Myovant Sciences (NYSE:MYOV) has announced the proposed pricing terms for its IPO, intending to sell 13 million shares at a midpoint price of $13.50 per share.
The company has licensed its lead candidate IP from Takeda Pharmaceuticals and is outsourcing development to Takeda and majority shareholder Roivant Sciences.
Due to the company's dependency on outside entities for its future prospects, my opinion is to AVOID the IPO and wait for Phase 3 clinical results from Takeda.
Myovant is a Bermuda-based biopharmaceutical company with facilities in Brisbane, California and Basel Switzerland.
I previously analyzed Myovant's initial IPO filing and business here:
The company has licensed treatments for uterine fibroids and endometriosis from Japan-based Takeda Pharmaceuticals (OTCPK:TKPYY).

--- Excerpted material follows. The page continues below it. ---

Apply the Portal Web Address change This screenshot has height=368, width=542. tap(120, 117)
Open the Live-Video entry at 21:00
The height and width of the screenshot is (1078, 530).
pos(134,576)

Its lead candidate is an orally administered once per day treatment for uterine fibroids and endometriosis, called Relugolix.
Myovant is closely connected to R&D company Roivant Sciences, with several board directors and a senior officer of the company currently or previously from Roivant.
The company says that it is developing a pipeline of treatments, however Roivant, Takeda and others are doing the actual development, while Myovant is providing some unspecified oversight services.
IPO Terms, Valuation and Commentary
Myovant intends to sell 13 million shares at a midpoint price of $13.50 per share, with a resulting post-IPO market cap of $790 million, subject to customary over-allotment shares to the underwriters.
Also, Myovant's development partner Roivant Sciences will own a controlling interest in the public entity.
There will be additional dilution as a result of the 1.77 million common shares being issued to development partner Takeda Pharmaceuticals pursuant to the investment agreement requiring Takeda to retain a 12% ownership interest.
In my previous analysis, my opinion was to avoid the IPO, since the company really only owns or has in-licensed its IP and is not developing the treatments in-house.
Paying a price of $790 million for IP, when the further development and commercialization of that IP is primarily a function of external entities more than the company, still makes no sense to me.
Intellectual property in and of itself is merely a starting point. Myovant has licensed the IP from Takeda, and while development prospects are encouraging from Takeda, Myovant is only slightly more than a bystander, waiting and watching to see if others successfully develop their candidates.
Should Takeda announce successful Phase 3 trial results in the months ahead, Myovant may be a more attractive investment opportunity.
However, at this time I reiterate my opinion that investors should AVOID the IPO.
Wait until Phase 3 trial results are announced by Takeda before looking at MYOV.